Part of a data file
════════

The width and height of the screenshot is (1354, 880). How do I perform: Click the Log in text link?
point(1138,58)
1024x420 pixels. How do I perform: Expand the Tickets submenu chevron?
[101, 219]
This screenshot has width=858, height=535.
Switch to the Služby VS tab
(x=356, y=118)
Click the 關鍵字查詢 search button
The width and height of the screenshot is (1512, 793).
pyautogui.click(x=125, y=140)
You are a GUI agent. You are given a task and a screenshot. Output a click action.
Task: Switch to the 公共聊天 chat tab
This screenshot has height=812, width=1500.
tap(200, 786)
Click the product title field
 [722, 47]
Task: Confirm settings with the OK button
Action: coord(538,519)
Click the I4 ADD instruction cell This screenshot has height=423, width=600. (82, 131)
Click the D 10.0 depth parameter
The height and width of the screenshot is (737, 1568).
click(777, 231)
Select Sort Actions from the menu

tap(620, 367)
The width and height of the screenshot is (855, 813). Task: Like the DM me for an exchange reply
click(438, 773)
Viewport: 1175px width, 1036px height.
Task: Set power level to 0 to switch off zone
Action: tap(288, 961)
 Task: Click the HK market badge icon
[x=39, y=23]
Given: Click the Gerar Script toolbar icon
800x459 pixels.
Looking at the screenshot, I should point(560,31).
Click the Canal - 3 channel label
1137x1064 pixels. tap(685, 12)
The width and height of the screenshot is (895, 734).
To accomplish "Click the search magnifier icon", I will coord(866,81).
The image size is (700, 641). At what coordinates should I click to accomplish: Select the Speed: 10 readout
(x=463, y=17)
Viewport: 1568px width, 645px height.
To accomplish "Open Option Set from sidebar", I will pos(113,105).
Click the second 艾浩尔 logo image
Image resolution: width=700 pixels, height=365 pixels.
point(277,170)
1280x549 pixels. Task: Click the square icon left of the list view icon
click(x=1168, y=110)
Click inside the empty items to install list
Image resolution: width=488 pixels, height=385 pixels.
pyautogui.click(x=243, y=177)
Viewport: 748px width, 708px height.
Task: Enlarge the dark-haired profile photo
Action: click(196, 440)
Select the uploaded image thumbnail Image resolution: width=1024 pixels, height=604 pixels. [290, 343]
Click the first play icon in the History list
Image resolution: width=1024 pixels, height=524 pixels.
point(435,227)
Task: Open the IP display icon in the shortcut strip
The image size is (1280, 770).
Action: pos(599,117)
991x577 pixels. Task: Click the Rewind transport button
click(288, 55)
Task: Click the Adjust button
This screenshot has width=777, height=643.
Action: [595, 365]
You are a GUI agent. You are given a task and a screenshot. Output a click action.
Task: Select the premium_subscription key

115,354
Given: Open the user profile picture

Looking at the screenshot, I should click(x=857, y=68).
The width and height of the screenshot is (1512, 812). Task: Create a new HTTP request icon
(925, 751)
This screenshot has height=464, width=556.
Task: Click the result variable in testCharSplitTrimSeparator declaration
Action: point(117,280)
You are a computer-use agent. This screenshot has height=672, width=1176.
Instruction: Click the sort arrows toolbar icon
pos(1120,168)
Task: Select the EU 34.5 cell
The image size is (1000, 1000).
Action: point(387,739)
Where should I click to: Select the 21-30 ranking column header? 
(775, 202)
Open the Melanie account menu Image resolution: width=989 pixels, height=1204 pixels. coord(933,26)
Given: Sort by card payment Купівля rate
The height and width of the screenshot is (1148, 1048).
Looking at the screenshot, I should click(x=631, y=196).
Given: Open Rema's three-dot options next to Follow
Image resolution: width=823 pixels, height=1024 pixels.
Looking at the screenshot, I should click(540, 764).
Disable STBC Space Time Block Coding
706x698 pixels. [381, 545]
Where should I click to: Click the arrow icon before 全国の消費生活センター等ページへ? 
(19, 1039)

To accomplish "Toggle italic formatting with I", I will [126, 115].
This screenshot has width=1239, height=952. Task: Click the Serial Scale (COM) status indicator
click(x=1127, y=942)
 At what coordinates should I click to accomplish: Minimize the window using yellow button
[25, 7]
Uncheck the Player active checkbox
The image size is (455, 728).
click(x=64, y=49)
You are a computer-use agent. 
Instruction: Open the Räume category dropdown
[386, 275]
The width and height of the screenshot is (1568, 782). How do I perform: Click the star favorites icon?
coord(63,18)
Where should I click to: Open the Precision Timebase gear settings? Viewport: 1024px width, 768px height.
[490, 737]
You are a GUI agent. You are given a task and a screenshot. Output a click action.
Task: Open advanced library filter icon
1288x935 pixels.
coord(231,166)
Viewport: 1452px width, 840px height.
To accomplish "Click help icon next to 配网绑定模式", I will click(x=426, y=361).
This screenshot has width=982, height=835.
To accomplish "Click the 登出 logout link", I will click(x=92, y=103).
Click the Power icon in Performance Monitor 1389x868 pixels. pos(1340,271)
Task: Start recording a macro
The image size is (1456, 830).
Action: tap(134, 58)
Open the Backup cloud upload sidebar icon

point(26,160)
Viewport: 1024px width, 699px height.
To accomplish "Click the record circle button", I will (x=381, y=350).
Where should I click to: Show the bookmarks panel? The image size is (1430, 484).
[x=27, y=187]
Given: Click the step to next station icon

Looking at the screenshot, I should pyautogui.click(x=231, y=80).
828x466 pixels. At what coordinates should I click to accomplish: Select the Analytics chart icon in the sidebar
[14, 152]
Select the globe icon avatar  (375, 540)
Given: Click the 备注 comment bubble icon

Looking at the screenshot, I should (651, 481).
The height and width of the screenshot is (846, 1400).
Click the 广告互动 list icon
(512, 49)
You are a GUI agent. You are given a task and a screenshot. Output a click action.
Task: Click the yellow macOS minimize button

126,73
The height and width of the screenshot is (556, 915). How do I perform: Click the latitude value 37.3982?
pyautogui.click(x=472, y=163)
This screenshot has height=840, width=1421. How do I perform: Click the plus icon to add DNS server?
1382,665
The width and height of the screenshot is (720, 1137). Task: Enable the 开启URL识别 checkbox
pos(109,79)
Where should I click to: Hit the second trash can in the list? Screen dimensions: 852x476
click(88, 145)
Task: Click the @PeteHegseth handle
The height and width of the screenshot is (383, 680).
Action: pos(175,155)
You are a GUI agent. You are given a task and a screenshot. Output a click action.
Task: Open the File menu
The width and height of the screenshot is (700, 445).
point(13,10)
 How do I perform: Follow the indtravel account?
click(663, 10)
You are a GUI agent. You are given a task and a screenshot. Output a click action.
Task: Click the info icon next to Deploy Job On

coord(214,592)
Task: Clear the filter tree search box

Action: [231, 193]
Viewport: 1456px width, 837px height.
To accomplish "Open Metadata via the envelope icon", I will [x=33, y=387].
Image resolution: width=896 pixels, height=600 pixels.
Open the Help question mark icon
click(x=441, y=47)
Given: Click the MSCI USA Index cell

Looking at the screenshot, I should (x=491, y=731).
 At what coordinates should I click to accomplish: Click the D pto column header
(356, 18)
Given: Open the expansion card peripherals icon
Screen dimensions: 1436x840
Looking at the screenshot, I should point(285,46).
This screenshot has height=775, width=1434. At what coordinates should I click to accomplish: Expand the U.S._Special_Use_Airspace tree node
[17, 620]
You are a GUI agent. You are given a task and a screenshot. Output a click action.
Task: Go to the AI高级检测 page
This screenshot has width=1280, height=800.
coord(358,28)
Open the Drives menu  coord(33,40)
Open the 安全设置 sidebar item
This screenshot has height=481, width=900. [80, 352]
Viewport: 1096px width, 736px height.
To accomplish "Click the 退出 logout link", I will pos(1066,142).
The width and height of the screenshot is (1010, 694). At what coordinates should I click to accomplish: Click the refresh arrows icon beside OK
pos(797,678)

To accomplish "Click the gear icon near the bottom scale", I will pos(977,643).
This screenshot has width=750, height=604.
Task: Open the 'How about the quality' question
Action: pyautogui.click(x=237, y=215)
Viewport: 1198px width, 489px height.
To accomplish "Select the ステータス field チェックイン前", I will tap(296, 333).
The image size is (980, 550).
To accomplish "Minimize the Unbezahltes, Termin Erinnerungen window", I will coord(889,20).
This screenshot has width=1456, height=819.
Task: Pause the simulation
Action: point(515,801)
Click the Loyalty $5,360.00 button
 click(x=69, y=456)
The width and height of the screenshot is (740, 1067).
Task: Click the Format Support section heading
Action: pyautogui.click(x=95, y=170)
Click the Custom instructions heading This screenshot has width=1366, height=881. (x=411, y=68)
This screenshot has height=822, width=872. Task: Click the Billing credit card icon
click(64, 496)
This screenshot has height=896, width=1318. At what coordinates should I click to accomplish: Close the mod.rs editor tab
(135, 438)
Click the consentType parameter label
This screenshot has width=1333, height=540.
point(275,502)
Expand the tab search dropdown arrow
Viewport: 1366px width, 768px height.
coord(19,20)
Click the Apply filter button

════════

TASK OBJECTIVE
Starting at the first line of the listing and ending at the line containing "tap(200, 786)", both included, rewrite every line with its requests. Multiply each answer coordinate by 1.6 and round to whole numbers, with halves rounded up.

ANSWER FOR THIS EXERCISE
The width and height of the screenshot is (1354, 880). How do I perform: Click the Log in text link?
point(1821,93)
1024x420 pixels. How do I perform: Expand the Tickets submenu chevron?
[162, 350]
This screenshot has width=858, height=535.
Switch to the Služby VS tab
(x=570, y=189)
Click the 關鍵字查詢 search button
The width and height of the screenshot is (1512, 793).
pyautogui.click(x=200, y=224)
You are a GUI agent. You are given a task and a screenshot. Output a click action.
Task: Switch to the 公共聊天 chat tab
This screenshot has height=812, width=1500.
tap(320, 1258)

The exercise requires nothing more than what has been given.